Un momento essenziale per il presidente Recep Tayyip Erdogan (apparso in collegamento video nonostante il malore delle scorse ore), ma anche per il suo omologo russo, Vladimir Putin, anch’esso collegato in video come presidente del Paese che ha contribuito alla costruzione dell’impianto attraverso l’agenzia Rosatom.

La centrale, che sarà probabilmente attiva dal 2025, rappresenta per Erdogan un ulteriore segnale nel suo intento di velocizzare il processo di indipendenza del Paese anche nel settore dell’energia.

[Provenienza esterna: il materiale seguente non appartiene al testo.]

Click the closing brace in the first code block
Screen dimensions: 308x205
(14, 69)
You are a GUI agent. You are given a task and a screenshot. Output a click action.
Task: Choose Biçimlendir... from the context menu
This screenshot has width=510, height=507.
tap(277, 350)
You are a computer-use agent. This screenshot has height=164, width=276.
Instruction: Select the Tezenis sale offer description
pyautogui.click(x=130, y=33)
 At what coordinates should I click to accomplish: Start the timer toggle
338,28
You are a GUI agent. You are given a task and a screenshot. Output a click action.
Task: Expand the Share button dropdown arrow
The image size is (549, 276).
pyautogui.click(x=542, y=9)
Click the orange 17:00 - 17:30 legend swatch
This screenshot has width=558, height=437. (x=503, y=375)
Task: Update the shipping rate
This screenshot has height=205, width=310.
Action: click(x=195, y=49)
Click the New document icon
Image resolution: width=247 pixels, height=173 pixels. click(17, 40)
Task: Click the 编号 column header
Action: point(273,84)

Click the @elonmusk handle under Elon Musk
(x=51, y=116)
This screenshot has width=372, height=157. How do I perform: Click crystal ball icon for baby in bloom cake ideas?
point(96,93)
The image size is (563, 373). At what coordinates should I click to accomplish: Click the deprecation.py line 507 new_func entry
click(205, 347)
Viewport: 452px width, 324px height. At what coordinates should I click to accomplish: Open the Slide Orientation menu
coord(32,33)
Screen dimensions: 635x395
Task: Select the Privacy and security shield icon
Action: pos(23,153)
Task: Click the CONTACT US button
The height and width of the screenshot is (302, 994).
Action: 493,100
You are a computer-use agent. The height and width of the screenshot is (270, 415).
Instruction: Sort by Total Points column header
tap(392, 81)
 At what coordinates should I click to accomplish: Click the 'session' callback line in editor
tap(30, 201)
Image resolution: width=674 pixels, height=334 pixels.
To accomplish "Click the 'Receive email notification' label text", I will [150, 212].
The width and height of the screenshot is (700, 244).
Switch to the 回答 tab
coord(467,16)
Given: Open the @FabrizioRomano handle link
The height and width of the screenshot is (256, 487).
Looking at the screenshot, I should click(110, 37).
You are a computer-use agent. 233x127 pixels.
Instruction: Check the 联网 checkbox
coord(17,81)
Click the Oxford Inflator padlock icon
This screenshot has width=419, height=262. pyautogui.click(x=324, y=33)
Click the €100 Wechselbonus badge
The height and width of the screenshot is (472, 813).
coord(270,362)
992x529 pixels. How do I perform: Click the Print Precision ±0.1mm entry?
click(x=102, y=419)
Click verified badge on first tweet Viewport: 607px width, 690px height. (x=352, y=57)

L’inaugurazione di oggi della centrale nucleare è quindi prima di tutto un segnale politico e propagandistico in vista delle prossime elezioni, volendo essere la cartina di tornasole di quel desiderio di rinascita della potenza turca che passa – soprattutto in periodo difficile come quello che vive il Paese – anche dalla capacità di ridurre le spese per l’energia aumentando la produzione interna.

Per Ankara un cambiamento non facile, dal momento che fino a oggi importa quasi tutta l’energia utile a soddisfare il proprio fabbisogno. È il motivo per il quale Erdogan, oltre ad accelerare sulla centrale nucleare di Akkuyu, sta anche confermando in ogni occasione il programma di estrazione di gas dal Mar Nero. Con il desiderio mai troppo celato di poter sfruttare anche le risorse dei mari intorno a Cipro e in quell’Egeo da sempre contestato nella sua attuale suddivisione.

Non si tratta di un percorso facile né istantaneo. L’investimento per la centrale di Akkuyu, ad esempio, è costato circa 20 miliardi di dollari, va incontro a una serie di dubbi sul piano ambientale, strategico e anche economico e nonostante questo la centrale riuscirà – nella migliore delle ipotesi – a soddisfare un decimo del fabbisogno elettrico della Turchia. Inoltre, analisti critici verso l’opera sottolineano almeno due dati: la forte presenza russa nel progetto e nel futuro della centrale, data non solo dall’investimento economico ma anche dal fatto che la Turchia non ha un passato nucleare e una classe di tecnici esperta; il denaro che Ankara dovrà versare a Rosatom nei prossimi anni per chilowattora e che secondo alcuni sarà molto superiore al prezzo medio globale.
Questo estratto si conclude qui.